Graph shows comparison of the 7 differentially expressed miRNAs
identified by PCR profiling of microdissected FFPE (fold changes in
log 2 scale for symmetry) versus results obtained from analysis of
TCGA Cohort 1 miRNA-seq data. A strong concordance between the
datasets was obtained based on Spearmans rank correlation
(Rho=0.85, p=0.02) and Pearson's product-moment correlation
(r=0.83, p=0.02; 95% CI 0.21-0.97). A best-fit line indicates this
relative concordance, while a 45-degree reference line (dotted)
indicates that there is not perfect absolute agreement between the
data sets and assay technique. (B) Mean normalized miRNA read
counts showing miR-199a as a validated HPV-associated miRNA
(p=9.8E-03). (C) miR-106b is expressed from the same primary
polycistronic transcript as miR-93 (FIG. 2) and shares the same
functionally relevant nucleotide (seed) sequence. Mean normalized
miRNA read count shows upregulation of this paralog in HPV+ tumors
(p=1.6E-04). (D) Mean normalized read counts showing miR-9 is
significantly upregulated in HPV+(p=5.4E-04). This miRNA was
upregulated, but not significantly in FFPE qPCR experiments (FIG.
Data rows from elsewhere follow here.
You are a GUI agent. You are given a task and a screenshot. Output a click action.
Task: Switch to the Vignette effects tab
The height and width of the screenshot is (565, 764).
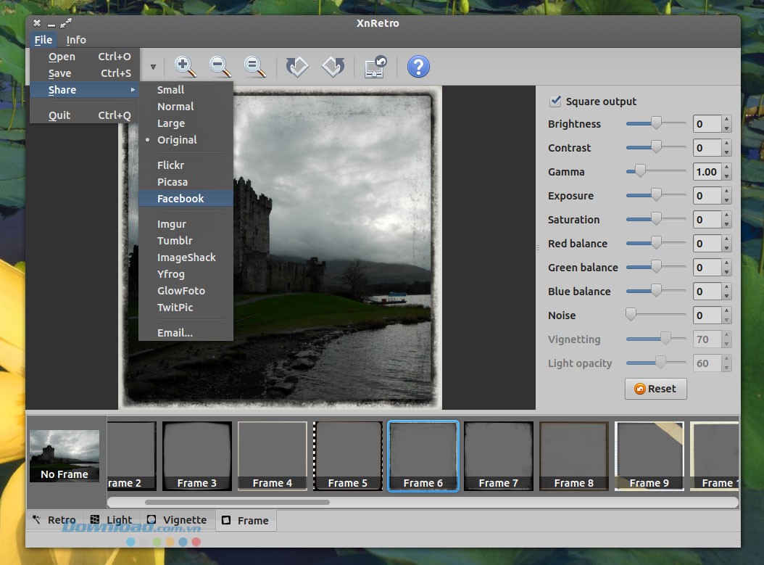pos(178,520)
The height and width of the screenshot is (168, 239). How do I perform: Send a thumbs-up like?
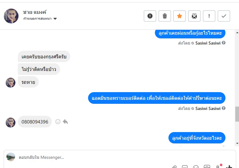(x=229, y=167)
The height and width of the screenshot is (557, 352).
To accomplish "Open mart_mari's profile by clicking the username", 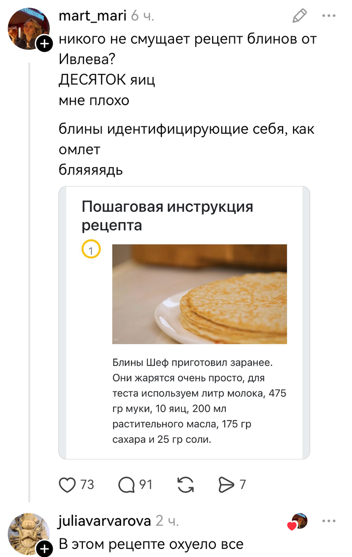I will click(x=93, y=16).
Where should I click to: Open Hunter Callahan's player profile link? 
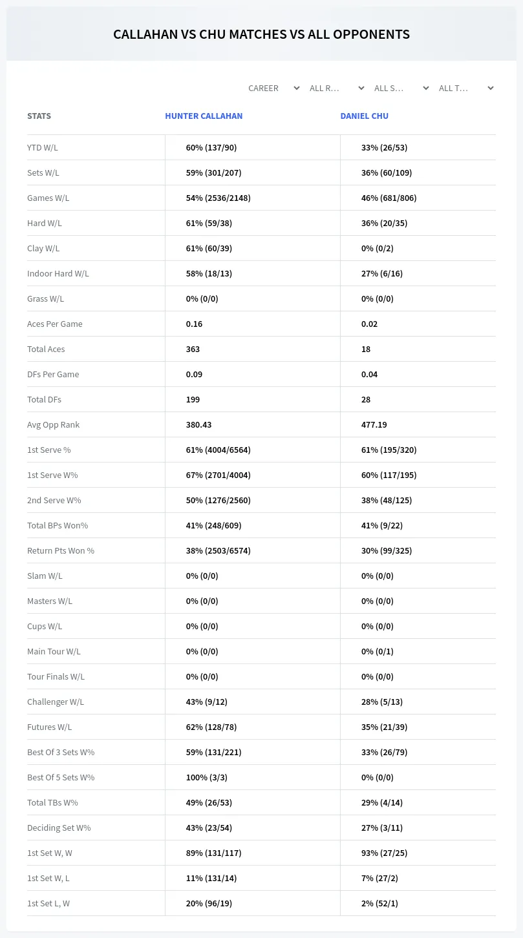coord(204,116)
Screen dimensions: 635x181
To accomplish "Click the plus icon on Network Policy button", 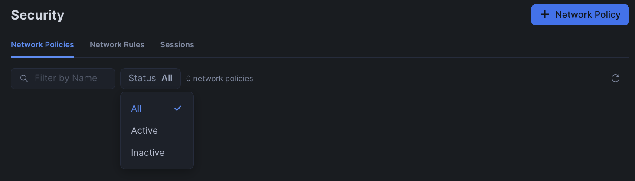I will (x=544, y=15).
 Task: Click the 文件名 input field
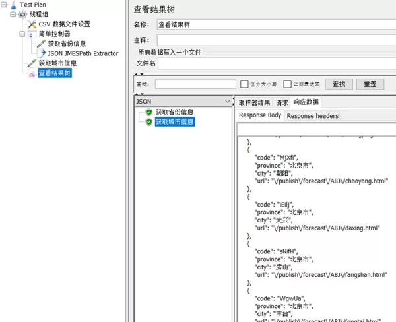point(276,63)
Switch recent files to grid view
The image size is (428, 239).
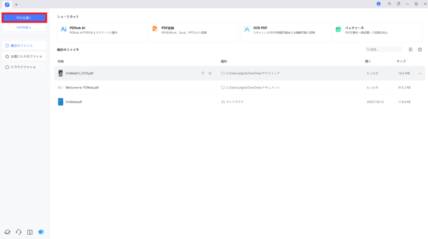click(411, 49)
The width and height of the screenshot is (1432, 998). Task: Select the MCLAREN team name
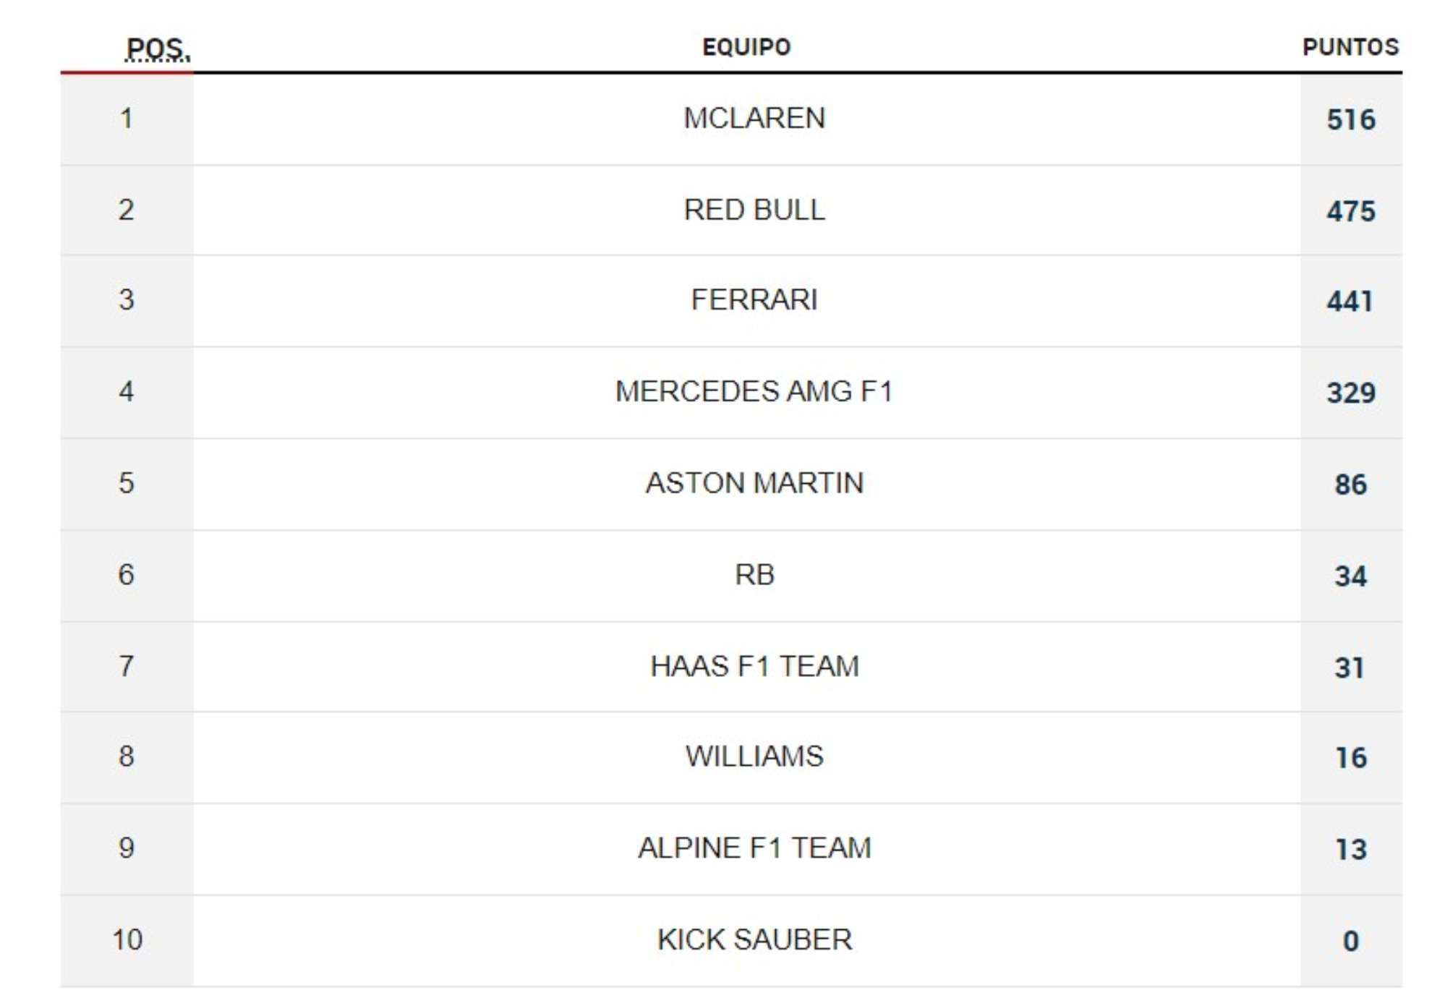click(x=754, y=118)
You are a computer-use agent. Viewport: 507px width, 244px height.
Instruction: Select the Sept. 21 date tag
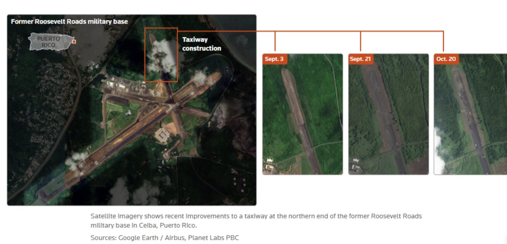(360, 59)
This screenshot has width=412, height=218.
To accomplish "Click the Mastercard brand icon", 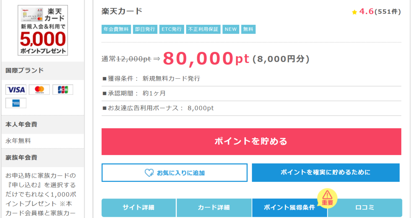I will pos(39,90).

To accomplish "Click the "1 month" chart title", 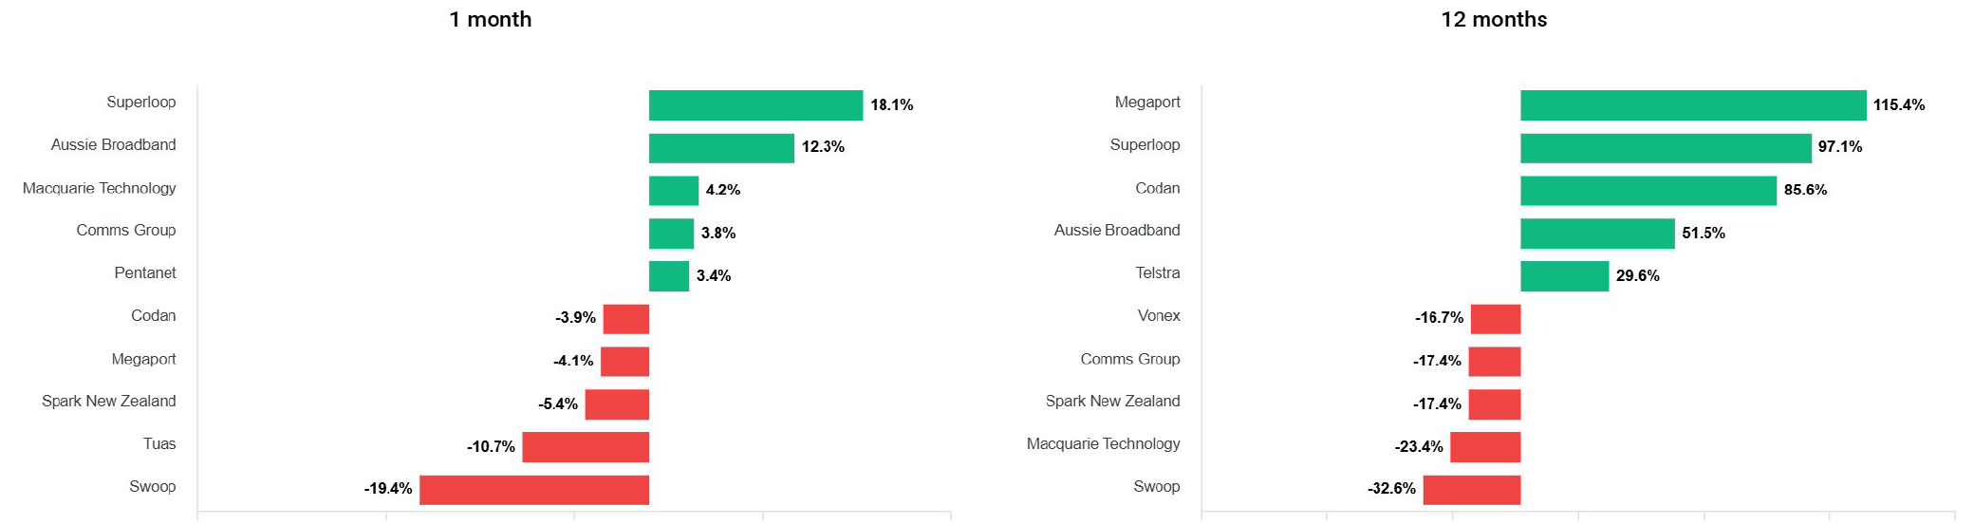I will 490,20.
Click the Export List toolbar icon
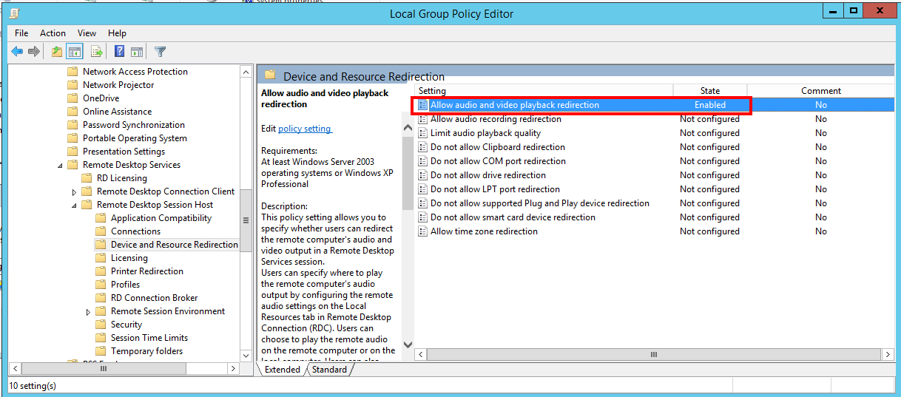This screenshot has width=901, height=397. tap(96, 52)
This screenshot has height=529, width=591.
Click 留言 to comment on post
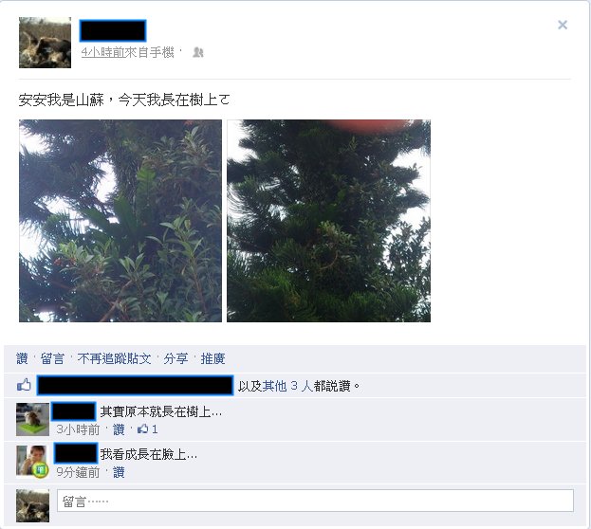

2), and has been identified by two independent published studies as
an HPV-associated miRNA in OPSCC [21, 27]. All bars indicate 95%
confidence limits, not standard error of the mean. (E) Heatmap of
normalized expression data with color scale representing greater or
lesser levels of relative expression across TCGA HNSCC samples
(columns) and miRs (rows). Unsupervised hierarchical clustering of
both the samples and the miRs was carried out using Euclidean
distance and the average linkage methods, and the resulting
dendrograms are shown in the margins, where `+` or `-` indicates
HPV status. Items that are most similar cluster lower in the
dendrogram. There appear to be 2 distinct clusters of samples, one
entirely HPV+ and the other mostly HPV-, as well as 4 distinct
clusters of miRNAs. As an example reflecting the color scale, the
bottom rows show miRNA expressed across all samples at levels
between 15,000-320,000 read per million miRNA mapped.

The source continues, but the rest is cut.